The main difference is that an enteral route is via the gut, so uses the digestive system (mouth, stomach, small intestine) whereas a parenteral route completely bypasses the gut and digestive system.

Question 13

What are the main processes that affect drug absorption?

Answer 13

Aqueous diffusion, Passive diffusion, carrier-mediated diffusion and active transport.

Question 14

Define absorption and outline 2 factors affecting it.

Answer 14

The journey of a drug travelling from the site of administration to the site of action/systemic circulation.

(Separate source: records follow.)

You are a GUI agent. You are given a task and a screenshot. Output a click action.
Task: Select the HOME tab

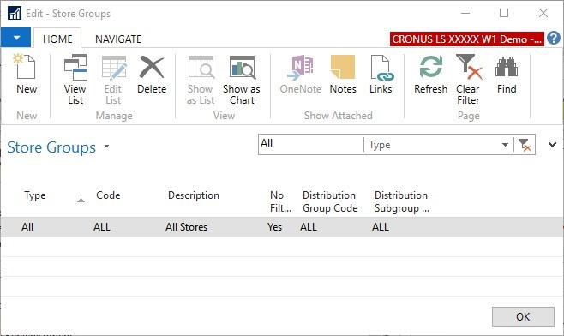[x=57, y=39]
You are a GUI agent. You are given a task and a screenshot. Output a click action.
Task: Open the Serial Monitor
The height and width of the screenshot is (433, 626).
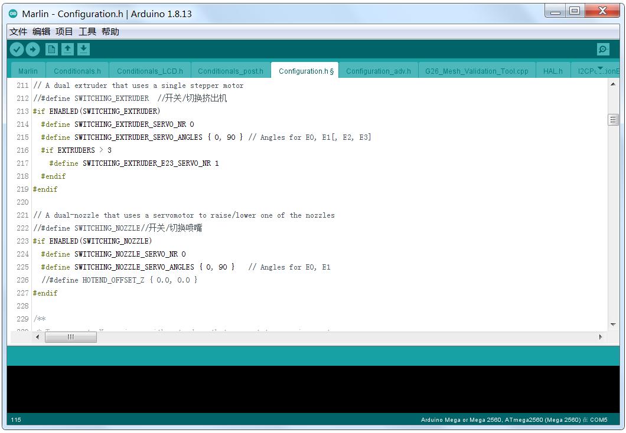pyautogui.click(x=603, y=50)
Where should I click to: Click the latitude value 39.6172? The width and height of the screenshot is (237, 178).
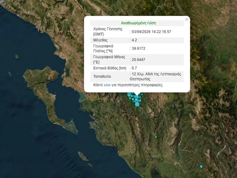(138, 49)
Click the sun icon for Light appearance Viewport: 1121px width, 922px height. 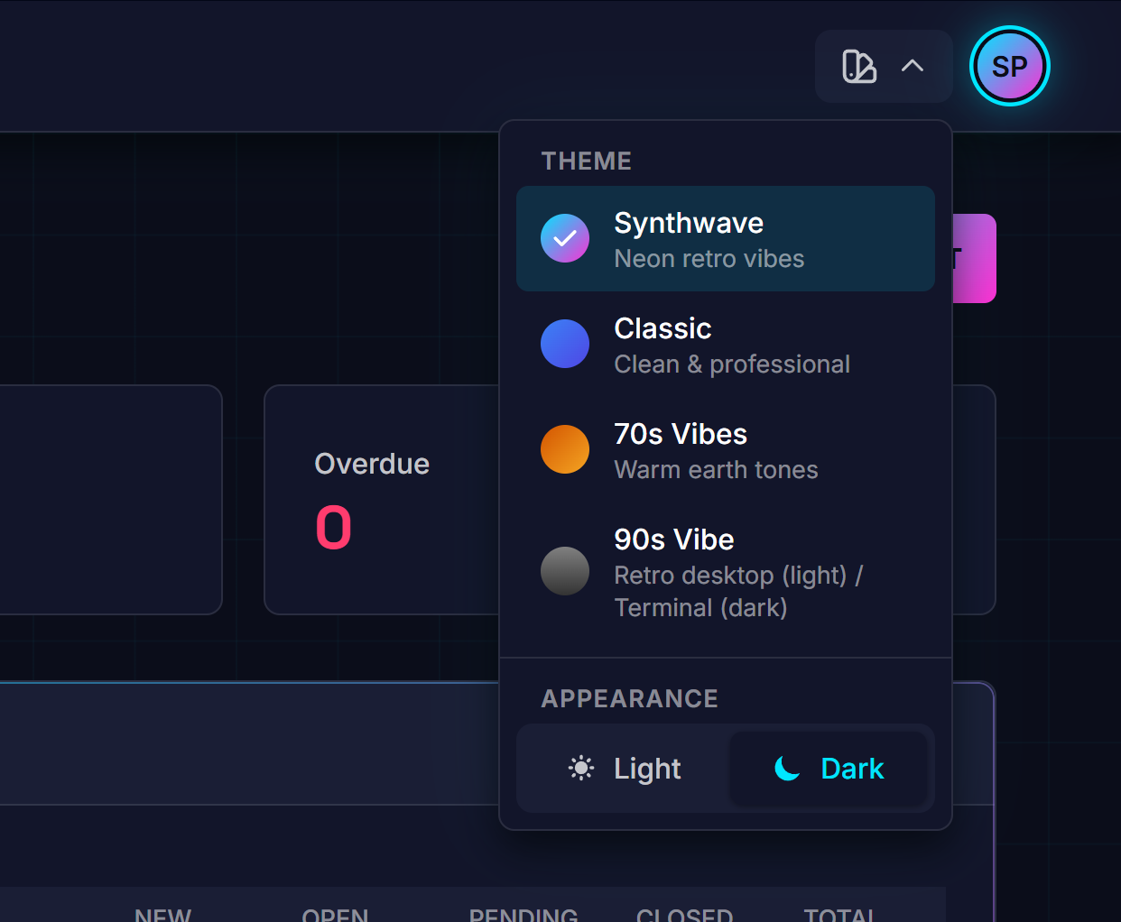tap(581, 769)
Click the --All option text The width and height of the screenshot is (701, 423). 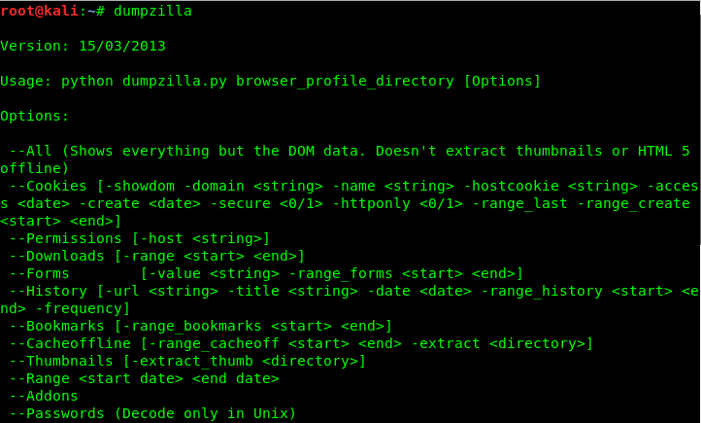[x=30, y=151]
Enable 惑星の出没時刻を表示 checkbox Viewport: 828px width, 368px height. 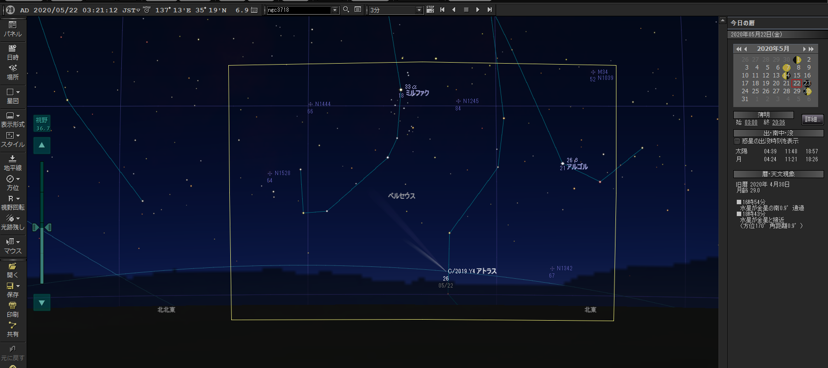click(x=737, y=141)
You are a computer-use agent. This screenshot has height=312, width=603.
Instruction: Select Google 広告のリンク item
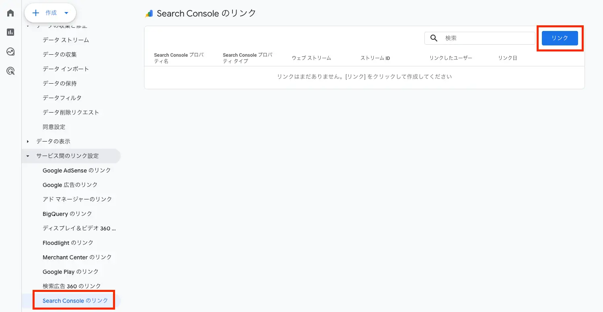(x=70, y=185)
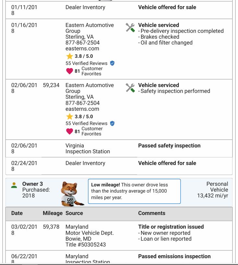This screenshot has height=265, width=238.
Task: Click pink heart favorites icon in second listing
Action: click(69, 131)
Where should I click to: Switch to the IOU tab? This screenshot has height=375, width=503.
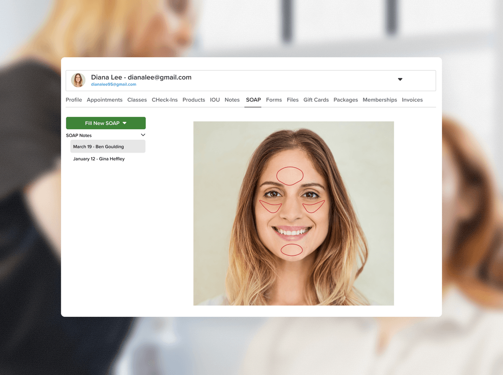click(215, 100)
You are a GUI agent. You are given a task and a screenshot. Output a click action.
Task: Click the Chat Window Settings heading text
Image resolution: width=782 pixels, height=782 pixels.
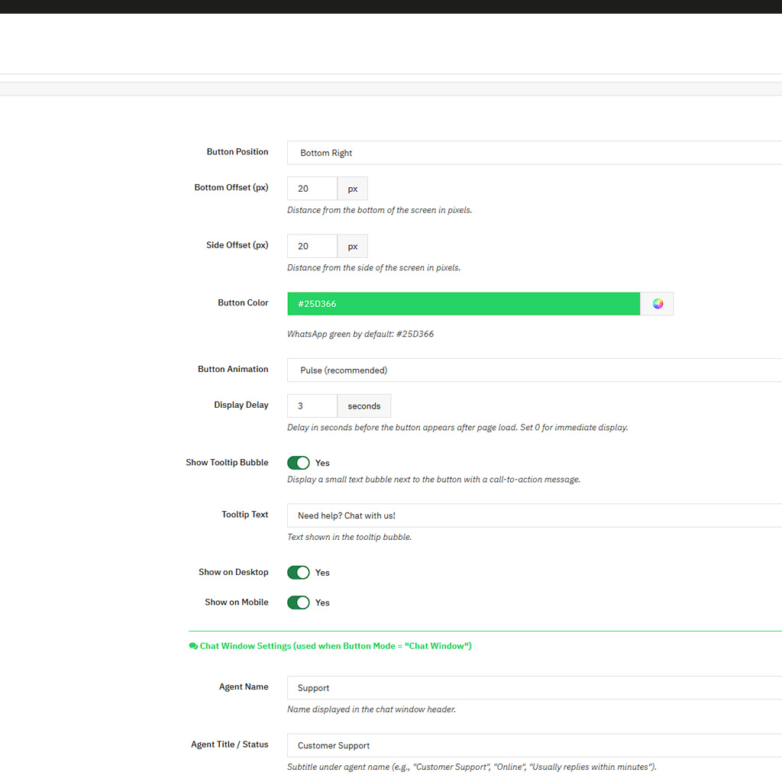pyautogui.click(x=335, y=646)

Route of administration and permeation (the process)
(Drugs must be in solution to be absorbed)

Question 15

Define distribution and outline 3 factors that affect it.

Answer 15

The disbursement of an non-metabolised drug as it moves through the body’s blood and tissues.

Protein binding - only fractions of drugs not bound to plasma protein can cross membranes and bind to receptors.
Blood flow - to different parts of the body is very different (tissue perfusion rate).
Membrane permeation/tissue solubility - Fick’s Law.

Question 16

List the important properties of Fick’s Law, relating to drug absorption.

Answer 16

Membrane is proportional to surface area.
Permeability constant - the rate at which the drug can move across a membrane.
The concentration gradient between two areas.
The thickness of the exchange surface.

Question 17

Describe the process of phase one metabolism.

Answer 17

Oxidation - cytochrome P450 enzymes primarily found in the liver and help with chemical reactions that change:

1. Polarisation of the substance (making it charged)
2. Increase water solubility
3. Reduce pharmacological activity (but can activate prodrugs)

Question 18

Describe the process of phase two metabolism.

Answer 18

Conjugation - converting the drug/toxin by covalently joining them to other molecules/endogenous substances which:

1. Makes it water soluble
2. Biologically inactive

Question 19

Define the term ‘drug half-life’.

Answer 19

The time taken to decrease plasma concentration of an active drug to/by 50%.

Question 20

Name the four types of protein targets for drugs to bind to.

Answer 20

Enzymes, receptors, ion channels, carrier molecules.

Question 21

Describe the process of pro-drug conversion using codeine as an example.

Answer 21

Codeine is a pro-drug meaning it must undergo chemical conversion by metabolic processes before becoming an active, therapeutic agent. Using the enzyme Cytochrome P450 2D6 in the liver, codeine is converted into morphine to become a much stronger activator (active drug).

Question 22

Briefly describe the difference between an ion channel blocker and an allosteric modulator.

Answer 22

An ion channel blocker physically blocks the pore/active site to inhibit movement whereas an allosteric modulator binds to a part of an ion channel to change the characteristics (e.g., the movement of ions across the chain).

Question 23

Describe the difference between an antagonist and an agonist.

Answer 23

An antagonist blocks or reduces the agonist mediated responses, whereas an agonist is a molecule that activates a receptor.

Question 24

What is wanted/required of a drug?

Answer 24

Have a desirable pharmacological action.
Achieve its therapeutic effect.
Have acceptable or no side effects.
Reach and remain in their target with the right concentration at/for the right time.
Be rapidly and completely removed from the body when no longer needed (as they affect homeostasis of the body).

Question 25

What are the three properties that affect drug-receptor binding?

Answer 25

Physico-chemical = electrostatic charges of drug and binding site.
Steric = physical shape/molecular structure of the drug and binding site.
Affinity = the strength of the agonist-receptor interaction (how well they bind).

Question 26

Define the term ‘pharmacogenomics’.

Answer 26

The way an individual’s genetics attributes the affect response to therapeutic drugs.